Our Carbon Solutions Platform’s mission is to build a carbon reduction project portfolio within and beyond LDC’s operations, as a source of high-quality carbon credits and removals to help meet our own and our customers’ Greenhouse Gas (GHG) emissions reduction targets, and ultimately mitigate global warming.
Read on to find out how Dylan Penna, our Carbon Originator for North America, does just that from his desk in Connecticut, US.
Hi, Dylan – can you tell us about your role at LDC?
I sit on the Carbon Solutions Platform in LDC’s Wilton office, in Connecticut, working to expand our portfolio of high-quality carbon credits. We trade on the North American carbon markets and work with other LDC businesses to find potential projects in our value chains that can support LDC’s decarbonization journey.
Summarizing my daily routine, I spend the first half of my day catching up with our team in Switzerland (since we work in different time zones) to discuss project advancements and potential trades, and checking the latest news on carbon, finance and geopolitics from around the globe. After lunch, I spend time researching North America-specific project developments and catching up with brokers and other traders to share thoughts and ideas. You do a handful of trades a month on voluntary carbon markets, most of the time – so you’re not as glued to the screen as other traders might be!
Tell us about your first carbon trade at LDC.
It wasn’t that long ago! In February 2022, just two weeks after joining the Group, we bought credits from a large, well-known wind energy project in the US. I don’t think many of my friends or colleagues in the market expected us to get into the action so quickly – it’s nice to surprise people!
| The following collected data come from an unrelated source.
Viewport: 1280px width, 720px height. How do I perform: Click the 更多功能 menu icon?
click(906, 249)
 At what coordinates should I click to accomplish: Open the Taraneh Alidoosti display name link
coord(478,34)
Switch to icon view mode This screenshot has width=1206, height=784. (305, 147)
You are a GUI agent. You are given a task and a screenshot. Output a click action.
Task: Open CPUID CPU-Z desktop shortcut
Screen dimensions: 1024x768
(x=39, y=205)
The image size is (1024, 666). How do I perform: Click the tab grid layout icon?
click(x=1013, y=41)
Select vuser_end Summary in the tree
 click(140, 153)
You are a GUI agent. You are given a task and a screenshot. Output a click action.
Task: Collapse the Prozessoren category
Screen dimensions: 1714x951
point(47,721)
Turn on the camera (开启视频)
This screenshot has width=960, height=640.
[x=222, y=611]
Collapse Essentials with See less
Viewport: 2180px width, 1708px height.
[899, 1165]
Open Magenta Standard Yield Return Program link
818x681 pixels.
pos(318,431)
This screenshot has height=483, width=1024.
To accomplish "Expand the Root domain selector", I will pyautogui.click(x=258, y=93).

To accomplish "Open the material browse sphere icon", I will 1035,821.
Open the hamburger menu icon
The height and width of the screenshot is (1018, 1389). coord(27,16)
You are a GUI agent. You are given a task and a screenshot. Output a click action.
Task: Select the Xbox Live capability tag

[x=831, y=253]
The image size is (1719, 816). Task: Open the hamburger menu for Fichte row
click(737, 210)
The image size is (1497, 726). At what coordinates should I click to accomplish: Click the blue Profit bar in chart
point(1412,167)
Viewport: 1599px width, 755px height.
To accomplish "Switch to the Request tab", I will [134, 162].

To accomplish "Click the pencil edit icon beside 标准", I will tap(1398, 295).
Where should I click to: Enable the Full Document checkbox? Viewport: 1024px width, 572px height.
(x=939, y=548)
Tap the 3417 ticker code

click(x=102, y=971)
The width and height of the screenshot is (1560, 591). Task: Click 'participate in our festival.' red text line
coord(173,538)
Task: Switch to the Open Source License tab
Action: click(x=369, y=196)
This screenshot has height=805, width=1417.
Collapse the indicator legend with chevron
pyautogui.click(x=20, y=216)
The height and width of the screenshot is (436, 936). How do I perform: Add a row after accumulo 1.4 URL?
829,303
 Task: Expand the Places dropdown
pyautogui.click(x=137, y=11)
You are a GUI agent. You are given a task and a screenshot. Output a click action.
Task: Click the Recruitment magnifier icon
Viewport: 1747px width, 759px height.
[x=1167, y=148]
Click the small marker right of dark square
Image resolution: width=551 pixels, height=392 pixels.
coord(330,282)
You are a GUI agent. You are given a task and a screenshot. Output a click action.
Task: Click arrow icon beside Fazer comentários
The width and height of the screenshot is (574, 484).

Can you explain how a company like LDC measures their carbon footprint?
To measure carbon emissions across our value chains, we first need to identify all sources of emissions: for example, fuel and electricity consumption for our own operations (Scopes 1 and 2) and emissions generated from third party activities in our value chains (Scope 3).
We then apply emissions factors (a measurement of emissions by activity) to this data, which gives us a GHG inventory.
On that basis, we can work to reduce our emissions via energy efficiency projects, shifts away from fossil fuels and toward renewable energy sources, and work with our business partners to support other emission-reducing initiatives and practices, such as regenerative agriculture.
How do carbon credits work, and why they are important?
Carbon credits are an important part in the decarbonization process because they allow companies to address unavoidable emissions. Many companies have GHG emissions associated with their operations or value chains that they can’t totally avoid, due to cost issues or the limitations of current technology. A company can buy carbon credits to offset inevitable emissions.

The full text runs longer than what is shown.